▶ WORK INSTRUCTIONS:
Continue the article on social-emotional practices for students from where it stops.

▶ SOURCE PASSAGE:
4 Social-Emotional Practices to Help Students Flourish Now

4 Social-Emotional Practices to Help Students Flourish Now

Stephanie Jones is the Gerald S. Lesser Professor in early-childhood development at Harvard University’s Graduate School of Education. She is the primary author of the July 2021 report “Navigating SEL from the Inside Out: Looking Inside & Across 33 Leading SEL Programs, A Practical Resource for Schools and OST Providers, Revised and Expanded 2nd edition,” commissioned by the Wallace Foundation.

Unpredictable. That is how I would describe the last two school years. But there is one thing I would predict about the year that’s just started: It will be just as turbulent, if not more so.

So, what can teachers (and parents) do to help children feel stable, safe, and ready to learn? My counsel is to return to social and emotional learning fundamentals by using strategies from evidence-based SEL learning programs designed for schools and other settings. This summer, I was the lead author on a comprehensive review of these approaches and their specific practices commissioned by the Wallace Foundation. Here are my four recommendations for approaches that will help students feel understood, express themselves, and flourish during this school year:

1. Ask questions and listen actively.

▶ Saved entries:
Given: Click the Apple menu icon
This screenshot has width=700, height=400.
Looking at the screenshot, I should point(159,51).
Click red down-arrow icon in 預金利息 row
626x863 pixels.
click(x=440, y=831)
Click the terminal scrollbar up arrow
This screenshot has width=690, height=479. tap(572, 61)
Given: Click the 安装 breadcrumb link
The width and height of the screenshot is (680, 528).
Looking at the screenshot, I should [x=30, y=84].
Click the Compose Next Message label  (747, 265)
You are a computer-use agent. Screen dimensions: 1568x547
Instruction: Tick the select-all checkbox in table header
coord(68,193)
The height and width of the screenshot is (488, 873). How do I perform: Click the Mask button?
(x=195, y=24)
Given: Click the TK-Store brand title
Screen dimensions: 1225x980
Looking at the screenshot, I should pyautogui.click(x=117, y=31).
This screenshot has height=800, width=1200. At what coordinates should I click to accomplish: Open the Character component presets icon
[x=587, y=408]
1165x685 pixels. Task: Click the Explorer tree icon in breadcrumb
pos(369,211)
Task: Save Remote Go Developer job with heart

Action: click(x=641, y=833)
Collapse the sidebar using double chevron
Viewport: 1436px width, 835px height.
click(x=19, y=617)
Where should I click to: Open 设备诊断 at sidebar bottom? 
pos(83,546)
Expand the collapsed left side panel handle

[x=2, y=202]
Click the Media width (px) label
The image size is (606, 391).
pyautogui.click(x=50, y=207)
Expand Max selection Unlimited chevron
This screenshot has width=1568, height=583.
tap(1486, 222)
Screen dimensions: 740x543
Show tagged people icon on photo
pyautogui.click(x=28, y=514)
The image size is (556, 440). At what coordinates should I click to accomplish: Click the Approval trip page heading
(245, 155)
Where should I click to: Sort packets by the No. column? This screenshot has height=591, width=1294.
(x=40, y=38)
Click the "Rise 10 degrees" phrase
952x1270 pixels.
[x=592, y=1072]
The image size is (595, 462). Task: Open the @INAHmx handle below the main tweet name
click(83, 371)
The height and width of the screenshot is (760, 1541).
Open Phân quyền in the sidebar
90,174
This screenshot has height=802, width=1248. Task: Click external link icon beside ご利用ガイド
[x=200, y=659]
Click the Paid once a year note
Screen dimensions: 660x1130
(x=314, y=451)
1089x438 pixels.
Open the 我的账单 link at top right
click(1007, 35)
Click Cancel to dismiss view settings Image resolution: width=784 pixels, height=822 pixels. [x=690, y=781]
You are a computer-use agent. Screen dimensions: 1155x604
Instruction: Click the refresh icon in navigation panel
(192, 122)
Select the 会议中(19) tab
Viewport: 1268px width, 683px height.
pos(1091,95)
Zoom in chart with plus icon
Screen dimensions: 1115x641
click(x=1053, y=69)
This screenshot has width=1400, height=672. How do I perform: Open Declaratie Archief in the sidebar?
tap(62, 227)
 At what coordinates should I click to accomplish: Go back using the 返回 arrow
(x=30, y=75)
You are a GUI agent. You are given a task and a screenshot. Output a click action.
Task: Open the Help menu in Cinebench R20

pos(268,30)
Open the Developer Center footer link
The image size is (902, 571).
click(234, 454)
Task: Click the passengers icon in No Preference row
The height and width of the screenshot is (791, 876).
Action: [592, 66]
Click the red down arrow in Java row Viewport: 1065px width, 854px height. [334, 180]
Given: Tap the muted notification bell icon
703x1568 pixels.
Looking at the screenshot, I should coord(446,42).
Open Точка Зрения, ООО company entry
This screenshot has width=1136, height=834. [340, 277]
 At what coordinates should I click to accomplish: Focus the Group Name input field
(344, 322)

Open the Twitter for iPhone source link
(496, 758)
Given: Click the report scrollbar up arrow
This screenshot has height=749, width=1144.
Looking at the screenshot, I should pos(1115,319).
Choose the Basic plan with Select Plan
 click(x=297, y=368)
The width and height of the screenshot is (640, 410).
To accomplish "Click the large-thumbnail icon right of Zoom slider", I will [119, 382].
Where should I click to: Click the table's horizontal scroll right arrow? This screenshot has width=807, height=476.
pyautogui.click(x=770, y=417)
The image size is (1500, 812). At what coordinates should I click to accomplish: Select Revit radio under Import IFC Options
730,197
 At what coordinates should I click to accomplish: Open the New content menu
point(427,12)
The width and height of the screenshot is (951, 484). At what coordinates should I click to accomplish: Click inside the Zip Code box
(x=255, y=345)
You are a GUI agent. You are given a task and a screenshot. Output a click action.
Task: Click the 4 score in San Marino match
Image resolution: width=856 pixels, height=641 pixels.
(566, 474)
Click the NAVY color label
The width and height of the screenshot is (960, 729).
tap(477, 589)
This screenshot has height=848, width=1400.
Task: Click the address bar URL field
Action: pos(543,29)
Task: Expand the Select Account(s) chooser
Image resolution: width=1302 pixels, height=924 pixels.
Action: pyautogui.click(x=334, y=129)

▶ REPLY:
Children are feeling intense pressure this year from parents and teachers. Both feel the need for their children to catch up after a year of online, hybrid, or just unpredictable learning. In addition, many kids (especially older students) lost out on meaningful rituals—homecoming, prom, graduations, and sports events. Many also experienced the trauma of losing a family member to COVID-19 or witnessing a parent or grandparent fight the illness. Indeed, educators experienced many of these stressors themselves.

This disappointment and trauma will show up in the classroom and in the home, and everyone needs space and time to process what is happening and has happened.

So, what can we do? It helps to take time to check in with children and ensure their feelings are heard. A conversation with a teenager might go like this:

Adult: “Hey, I see you are upset (or especially quiet, or something) today. Is something going on that you’d like to talk about?”

Student: “I’m not sure, I just don’t feel like myself, and everything has me worried.”

Adult: “I hear you; everything really can feel out of control right now. I’m here for you, you can talk with me any time, and I’ll do my best to listen.”

2. Let your students know what’s going to happen and establish clear and predictable expectations.

In unstable times, it helps to overcommunicate with students about school schedules and expectations and establish concrete procedures when possible. Predictability is the name of the game—students of all ages will thrive when they feel safe, and safety means knowing what’s coming next. If students are slow to fall into step, give them more space, slow things down, and exhale.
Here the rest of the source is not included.